Wednesday, August 16, 2006

Kids on a Wall



Lindsey and I are quickly discovering that the best way to improve our Chinese is to practice with the xiaopengyou. Case in point: two of the kids on our hotel-sponsored tour bus yesterday to the Great Wall. One was a little ham of a boy whose surname Hou (which he explained to us in a very grave tone is also the word for monkey) fits him nicely. I don’t think he stopped moving until the last ten minutes of the trip home, when he abruptly fell asleep on Lindsey’s shoulder.

The other was a precocious little nine-year-old girl named Shuting who, although shy at first, quickly opened up to us and at one point during our tour of the Ming tombs actually reached out and held my hand. This was during a very heated conversation in which she was making it clear that she was absolutely certain that indigo (the English word) was a shade of green and that I must be mistaken in my assertions to the contrary. She entertained herself in the museums at the tombs by repeating “what do you want to learn? I’ll teach you!” and showing us how to read some of the more difficult characters on the signs; when we made tone mistakes in repeating it back to her she would respond with a disapproving grimace and immediately and sharply correct us. She also explained to us the phenomenon of foot binding, the fact that hats (maozi, not daizi) were worn by emperors, and taught us the word for comb. Her expression was so serious and intense that it was all we could do not to laugh.
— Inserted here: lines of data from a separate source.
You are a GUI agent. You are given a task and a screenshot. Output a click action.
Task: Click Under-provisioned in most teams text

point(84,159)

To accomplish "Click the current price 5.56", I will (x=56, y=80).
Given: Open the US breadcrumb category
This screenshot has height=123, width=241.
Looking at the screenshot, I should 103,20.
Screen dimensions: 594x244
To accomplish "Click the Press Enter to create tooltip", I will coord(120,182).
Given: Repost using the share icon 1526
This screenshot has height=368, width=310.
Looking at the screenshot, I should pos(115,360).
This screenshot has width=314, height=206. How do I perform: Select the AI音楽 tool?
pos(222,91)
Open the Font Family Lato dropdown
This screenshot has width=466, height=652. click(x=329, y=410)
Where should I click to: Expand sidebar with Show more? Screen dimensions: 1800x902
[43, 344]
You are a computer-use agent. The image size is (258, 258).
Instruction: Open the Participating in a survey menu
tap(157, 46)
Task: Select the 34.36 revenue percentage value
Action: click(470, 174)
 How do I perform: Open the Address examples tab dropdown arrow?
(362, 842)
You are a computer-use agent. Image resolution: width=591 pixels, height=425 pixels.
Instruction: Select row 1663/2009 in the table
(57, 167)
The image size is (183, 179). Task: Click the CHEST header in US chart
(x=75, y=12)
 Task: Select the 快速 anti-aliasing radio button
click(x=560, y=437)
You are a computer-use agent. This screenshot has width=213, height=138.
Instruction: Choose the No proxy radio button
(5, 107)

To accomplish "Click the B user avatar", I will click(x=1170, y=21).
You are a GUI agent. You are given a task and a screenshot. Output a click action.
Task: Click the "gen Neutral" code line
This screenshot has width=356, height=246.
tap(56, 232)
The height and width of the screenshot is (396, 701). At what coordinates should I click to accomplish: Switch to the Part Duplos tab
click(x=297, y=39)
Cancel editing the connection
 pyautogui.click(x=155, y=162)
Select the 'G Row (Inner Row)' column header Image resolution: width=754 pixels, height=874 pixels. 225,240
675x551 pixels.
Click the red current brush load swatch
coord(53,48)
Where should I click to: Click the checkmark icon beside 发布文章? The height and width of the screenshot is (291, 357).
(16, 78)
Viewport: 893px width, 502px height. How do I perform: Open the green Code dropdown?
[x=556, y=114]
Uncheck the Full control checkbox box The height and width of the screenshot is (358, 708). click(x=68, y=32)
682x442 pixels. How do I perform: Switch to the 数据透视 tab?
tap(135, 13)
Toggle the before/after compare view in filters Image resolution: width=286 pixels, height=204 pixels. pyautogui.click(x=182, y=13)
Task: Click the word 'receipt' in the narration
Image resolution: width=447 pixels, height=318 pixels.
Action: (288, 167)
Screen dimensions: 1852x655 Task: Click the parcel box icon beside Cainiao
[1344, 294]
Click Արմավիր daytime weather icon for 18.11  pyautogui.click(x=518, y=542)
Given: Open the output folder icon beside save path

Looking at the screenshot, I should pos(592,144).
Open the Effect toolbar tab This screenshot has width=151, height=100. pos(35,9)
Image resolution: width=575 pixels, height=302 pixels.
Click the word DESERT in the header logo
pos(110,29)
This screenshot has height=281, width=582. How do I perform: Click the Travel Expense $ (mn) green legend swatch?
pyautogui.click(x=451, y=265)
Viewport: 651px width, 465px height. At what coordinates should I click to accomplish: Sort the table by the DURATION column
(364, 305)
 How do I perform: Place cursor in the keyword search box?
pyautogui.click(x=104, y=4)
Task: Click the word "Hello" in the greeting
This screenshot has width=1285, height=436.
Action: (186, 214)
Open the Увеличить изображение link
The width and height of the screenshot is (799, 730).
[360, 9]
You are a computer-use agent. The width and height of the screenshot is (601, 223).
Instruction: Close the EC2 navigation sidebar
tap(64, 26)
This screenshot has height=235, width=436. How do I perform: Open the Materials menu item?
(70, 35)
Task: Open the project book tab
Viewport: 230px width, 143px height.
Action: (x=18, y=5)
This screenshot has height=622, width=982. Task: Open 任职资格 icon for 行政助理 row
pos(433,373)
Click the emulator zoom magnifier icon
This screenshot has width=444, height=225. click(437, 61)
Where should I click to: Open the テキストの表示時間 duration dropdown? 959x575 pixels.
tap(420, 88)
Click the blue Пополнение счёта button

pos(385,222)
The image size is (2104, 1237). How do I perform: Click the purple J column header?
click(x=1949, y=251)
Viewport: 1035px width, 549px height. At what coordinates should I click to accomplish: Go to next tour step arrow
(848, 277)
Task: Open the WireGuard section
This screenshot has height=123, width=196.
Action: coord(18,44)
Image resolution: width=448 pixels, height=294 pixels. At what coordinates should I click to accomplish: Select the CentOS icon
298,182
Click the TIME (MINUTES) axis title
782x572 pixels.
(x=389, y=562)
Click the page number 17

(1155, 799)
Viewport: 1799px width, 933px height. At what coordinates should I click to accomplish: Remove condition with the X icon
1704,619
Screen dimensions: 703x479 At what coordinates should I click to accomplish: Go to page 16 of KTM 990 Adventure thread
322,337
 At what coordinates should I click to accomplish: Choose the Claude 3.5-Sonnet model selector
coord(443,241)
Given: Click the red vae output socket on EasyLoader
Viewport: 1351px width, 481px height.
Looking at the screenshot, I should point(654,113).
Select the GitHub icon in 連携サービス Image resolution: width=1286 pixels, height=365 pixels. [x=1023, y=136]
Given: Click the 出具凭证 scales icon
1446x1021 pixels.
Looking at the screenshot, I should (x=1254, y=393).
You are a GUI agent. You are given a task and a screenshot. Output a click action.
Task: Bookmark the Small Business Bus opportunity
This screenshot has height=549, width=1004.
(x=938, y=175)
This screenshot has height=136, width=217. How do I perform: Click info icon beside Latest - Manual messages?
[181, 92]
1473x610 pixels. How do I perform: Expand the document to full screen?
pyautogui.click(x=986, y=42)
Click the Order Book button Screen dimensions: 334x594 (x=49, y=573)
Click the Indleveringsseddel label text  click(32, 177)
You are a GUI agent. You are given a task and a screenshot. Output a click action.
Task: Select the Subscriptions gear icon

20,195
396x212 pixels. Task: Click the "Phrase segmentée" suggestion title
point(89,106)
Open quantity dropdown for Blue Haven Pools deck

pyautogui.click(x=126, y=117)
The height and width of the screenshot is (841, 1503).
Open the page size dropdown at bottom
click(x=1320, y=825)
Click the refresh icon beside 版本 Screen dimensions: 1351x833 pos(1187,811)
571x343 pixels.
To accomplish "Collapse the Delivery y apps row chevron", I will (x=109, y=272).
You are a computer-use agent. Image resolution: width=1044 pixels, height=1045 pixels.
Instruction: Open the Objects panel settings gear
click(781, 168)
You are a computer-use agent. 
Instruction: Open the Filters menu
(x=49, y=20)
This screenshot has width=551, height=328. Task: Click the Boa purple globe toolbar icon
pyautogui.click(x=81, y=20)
We entertained ourselves on the hour-long bus ride home by both drilling them on their English vocabularies and being drilled by them on our Chinese. Both were very serious teachers. And curious, too: over the course of the day we were asked, among other things, whether we had chickens, whether we had ever eaten pizza or hamburgers or ice cream, how to say “shorts,” and where Seattle is. We were also instructed in such essential matters as Mickey Mouse’s Chinese name, how to say “crocodile,” and that a horse (ma) says his name (ma) when he speaks Chinese.

It’s a long, steep climb up the wall, and I got what felt like a life-threatening stomachache halfway up that would persist for most of the day. We were exhausted when we got home, and after going out for some food promptly returned to the hotel and literally fell into bed. An hour later, the phone rang.

“Hello?” I answered.

“Wei?” A small voice on the other end answered me in Chinese. “Who is this?”

“This is Becca. Who is this?”

“This is Shuting.”

“Who?”

“Shuting. I taught you some things this afternoon...”

“Oh, from the trip to the Great Wall?”

“Right!” She persisted to jabber away for a few seconds in a rapid Chinese that my half-awake brain couldn’t quite catch. Then she said, “So, what are you doing?”

“Lindsey and I were both sleeping. We are very tired from our trip today.”

“Oh,” she said, sounding a little disappointed. “Okay then. Good bye.”

And she hung up the phone.

Both children were absolutely adorable, and I think it was just what Lindsey and I, still a bit overwhelmed by the prospect of not only being in China but being here for so darn long, needed to help us settle in a little. Sometimes China is overwhelming, and in large groups the Chinese people as a whole can be even more so; it was nice to be reminded of the little things that make everything we’re doing worth it.